EXERCISE:
Restate the following entries exactly, including every line.

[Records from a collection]

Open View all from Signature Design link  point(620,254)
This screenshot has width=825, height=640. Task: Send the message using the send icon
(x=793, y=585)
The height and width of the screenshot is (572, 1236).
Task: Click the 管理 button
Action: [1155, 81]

RESPONSE TO THIS EXERCISE:
Open View all from Signature Design link  point(620,254)
This screenshot has width=825, height=640. Task: Send the message using the send icon
(x=793, y=585)
The height and width of the screenshot is (572, 1236).
Task: Click the 管理 button
Action: [1155, 81]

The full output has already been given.